Are advances in science constantly pushing God into the dustbin of history?
Advances in science are removing jobs that a deity is thought to have done.
Once, man had no better ideas for why the sun rose and set than that a god was pulling it, or that thunder meant that Thor was angry. There was no idea of things like that happening without conscious agency. And so, people prayed to those gods or offered them sacrifices to appease them, to prevent Thor from killing them with one of his bolts..
Then modern science took off with the first wave of scientists being the ones who showed how gases behave, planets orbit, and current pass through circuits. This all happened automatically, and without supervision. No angels were needed to push charge through wires. The universe could run itself day to day without a ruler god. But how did it get here? We still needed a designer and builder god. One huge gap had been filled in. One less job a deity was needed to perform.
So, the deist god emerged, the god that builds universes, but doesn't run them. It just leaves.

* Dataset section
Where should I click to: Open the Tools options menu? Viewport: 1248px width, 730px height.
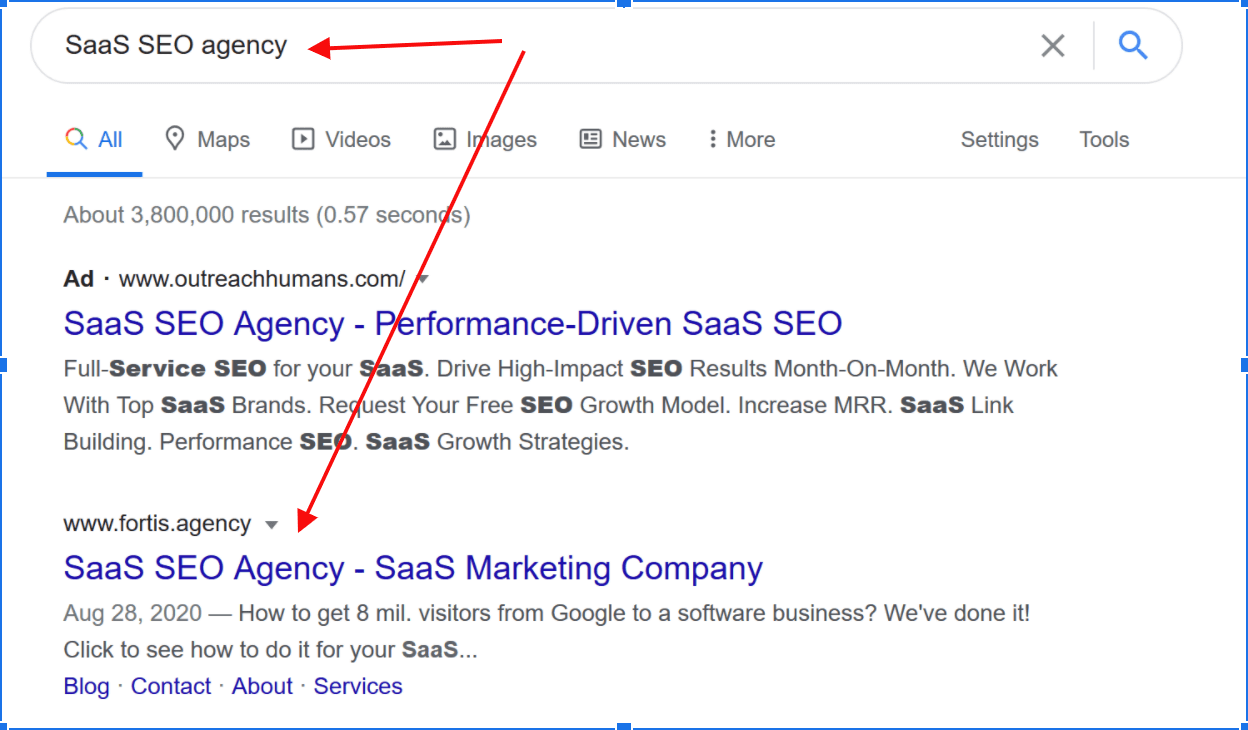tap(1104, 140)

* Explore the material
(a) According to the piece on science and God, what kind of god builds universes but doesn't run them?
(b) Retype the piece on science and God from "Once, man had" up to and including "needed to perform.".
Ignore the listing; it has nothing to do with this.

* Answers for the tasks
(a) The deist god.

(b)
Once, man had no better ideas for why the sun rose and set than that a god was pulling it, or that thunder meant that Thor was angry. There was no idea of things like that happening without conscious agency. And so, people prayed to those gods or offered them sacrifices to appease them, to prevent Thor from killing them with one of his bolts..
Then modern science took off with the first wave of scientists being the ones who showed how gases behave, planets orbit, and current pass through circuits. This all happened automatically, and without supervision. No angels were needed to push charge through wires. The universe could run itself day to day without a ruler god. But how did it get here? We still needed a designer and builder god. One huge gap had been filled in. One less job a deity was needed to perform.